Vom »Promenaden-Cafe« und dem »Schweizer Hof«

Am 6. Juni 1906 erschien in der liberalen »Saale-Zeitung« eine Geschäftsanzeige über die Eröffnung eines »der Neuzeit entsprechend eingerichteten« Etablissements, an der Neuen Promenade (heute Waisenhausring), das den Namen »Promenaden-Café« trug. Der Pächter Gottlieb Aegerter übernahm es von dem Cafetier Neumeister, der offensichtlich das junge Unternehmen nur wenige Monate geführt hatte.
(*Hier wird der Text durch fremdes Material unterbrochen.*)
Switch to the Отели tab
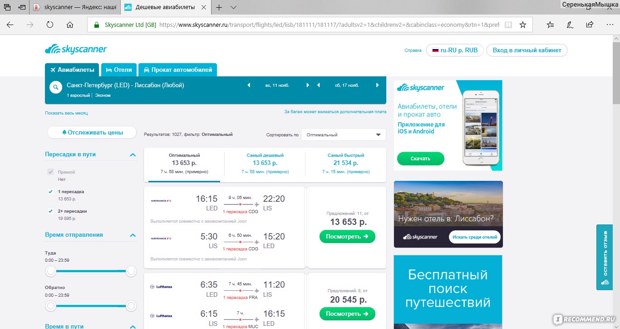119,70
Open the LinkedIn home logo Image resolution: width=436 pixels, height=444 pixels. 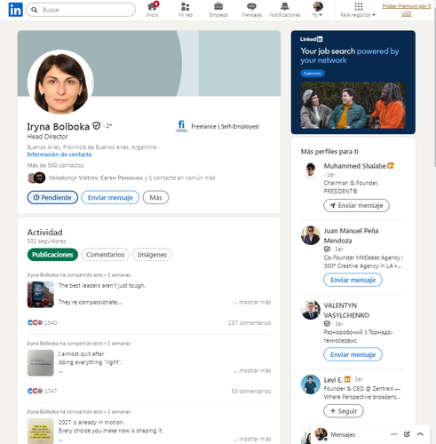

Aegerter versprach seinen Gästen einen »angenehmen Familienaufenthalt«. eine reichhaltige Menükarte mit besten Speisen und den speziellen Ausschank von Bier der Hallischen Aktien-Brauerei, echtem Pilsner sowie von Nürnberger Patrizierbräu.

Das Café in der ersten Etage des Eckgebäudes Neue Promenade 16 lag überaus günstig an der Kreuzung Leipziger Straße (Boulevard) »einer der beliebtesten Geschäftsstraßen des halleschen Zentrums und in dem sich selbst Firma Pottel und Broskowski, eine renommierte Delikatessenhandlung, befand.«

Nach 23jähriger Leitung zog Gottlieb Aegerter in das von ihm erworbene Nachbarhaus Waisenhausring 15 und eröffnete hier am 11. Januar 1929 eine vollständig neue Gaststätte unter dem Namen »Promenaden Café«. Das Gebäude war Ende der sechziger Jahre des vorigen Jahrhunderts von Bürgermeister Rummel errichtet worden und für diese Zwecke wenig geeignet.

Der Architekt A. Ostermaier hatte deshalb keine leichte Aufgabe zu bewältigen, konnte sie jedoch erfolgreich lösen. In den »Hallischen Nachrichten« heißt es dazu u.a.: »Wer das Grundstück vorher kannte, wird bestätigen, daß das Haus jetzt nicht wieder zu erkennen ist. Es hat einen vollkommenen Umbau erfahren. Trotzdem wurde, was erhalten werden konnte, geschont. So hat man darauf verzichtet, den Fußboden des Cafés tiefer zu legen. und zwar in der Erwägung, daß die Mühe, die paar Stufen zu steigen, reichlich aufgewogen würde durch die ausgezeichnete Aussicht auf die Umgebung. Ebenso ließ man den rückwärtigen Teil des Lokals auf der alten Höhe, so daß hierdurch der Innenraum eine angenehme Teilung erfuhr, ohne die Größe des Raumes zu beeinträchtigen. Durch einen mit Marmortreppe und Holzvertäfelung ausgestatteten Vorraum betritt man das Lokal, in dem die Farbe des Bodens — rotes Inlaid Linoleum — mit dem Wandgetäfel in kaukasischem Nußbaum und dem Wand- und Deckenanstrich einen außerordentlich harmonischen und warmen Eindruck erweckt. Halle ist bestimmt um ein sehens- und schätzenswertes Café reicher geworden.«

Bei der Gestaltung der Außenfassade ließ Gottlieb Aegerter drei Wappensteine, das Schweizer und das bayrische, als Wappen der Geburtsländer des Besitzerehepaares sowie das Wappen der Stadt Halle anbringen, die jetzt bei der Überholung der Fassade ebenfalls restauriert wurden.

Am 6. Juni 1956 bestand das »Promenaden Café« 50 Jahre. In einer Pressenotiz hieß es aus diesem Anlaß: »Der Caféhausbesitzer Gottlieb Aegerter, begrüßte, daß es ihm die neue Preissenkung ermöglicht, seinen Gästen im Preis gesenkte Weine aus den Volksdemokratien und aus dem Unstruttal anzubieten.« Später übernahm die HO-Gaststätte das »Promenaden-Café«, das nach längerer Schließung am 24. November 1975 als HO-Gaststätte »Am Ring« wieder öffnete und schließlich bei der Rekonstruktion des Boulevards der Bauarbeiterversorgung diente. Nach einem exklusiven Umbau und vollständiger Erneuerung wandelte sich das alte »Promenaden-Café« zum »Havanna-Club«, der seine Gäste ab 21. März 1979 einladen konnte. Die Innenausstattung und die Speisekarte ist ganz auf Kuba, seine Landschaft, Geschichte und natürlich Spezialitäten aus der Küche ausgerichtet.

Im Buch »Die Tote an der Waisenhausmauer« von Harald Korall (Mitteldeutscher Verlag Halle 1984), spielt das Promenaden-Café in dem Kriminalfall der Titelgeschichte eine große Rolle und wird sehr anschaulich beschrieben und charakterisiert.